-- begin Excerpt provided --
For some time Norfolk (and East Anglia generally) has been the destination for thousands of migrant workers from within the EU, notably East European and Portuguese workers who are valued for their work ethic and prepared to take jobs for which local labour is unavailable.
The influx has had a striking effect on many small market towns, but is most obvious in places such as King's Lynn, East Dereham, Swaffham, and Great Yarmouth.
The most cosmopolitian town of them all is the resort of Great Yarmouth, where at least 4,000 Portuguese workers have come to live, in addition to Poles and other East Europeans. The town also has a sizeable refugee population, many of the refugees originally dumped there by London boroughs unconcerned at the often Rachman-style landlords they handed them over to.
Despite this very sudden influx race relations in Great Yarmouth and Norfolk in general have been notably harmonious and there have been few incidents to marr the overall picture.
Attempts to stir disharmony - perversely - initially seemed to come from the race relations "industry". They gleefully trumpeted exaggerated figures for the numbers of migrants settling in the county, claimed to find "racism" here, there, and everywhere (when nobody else could), and caused a storm of protest in Great Yarmouth with the divisive demand that the Portuguese community be given a special say in the town's affairs. To some extent this "industry" continues to meddle (they have jobs to justify, after all), but for the most part Norfolk is getting on with the business of integrating - because, left to their own devices, that's what people tend to do.
Racist organisations have been notable by their absence in Norfolk, but recently there have been ominous stirrings - tales of leaflet drops made under cover of darkness, sticker campaigns, loose talk in public houses, and hints on internet forums.
Nick Griffin's lazily updated "Chairman's Blog" tells, in cod-travelogue style, of a trip to Norfolk in mid-March. Griffin's first stop was in King's Lynn. According to him there were "more than thirty people [at the meeting]. One carload have come over from Norwich to support their fellow Norfolk comrades, and a few are from smaller neighbouring towns like Dereham, but the vast majority are local. Some are regular activists, others are recent enquirers."
-- end Excerpt provided --
-- begin Stored data --
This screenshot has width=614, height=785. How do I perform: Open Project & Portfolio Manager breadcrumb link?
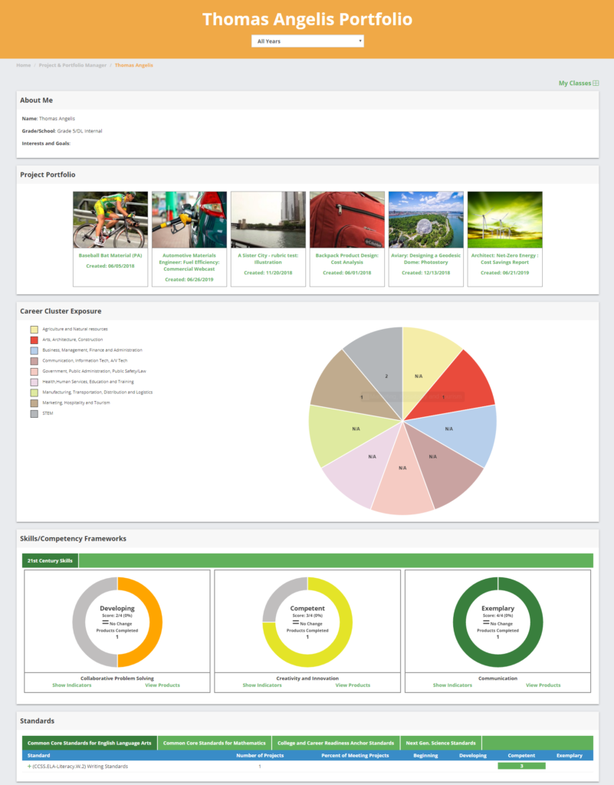tap(72, 65)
-- end Stored data --
According to the text on migration to Norfolk, why is the county mostly getting on with the business of integrating? Answer in one to three sentences. Answer using only the text on migration to Norfolk.

» **Problem solution**: People tend to integrate when they are left to their own devices.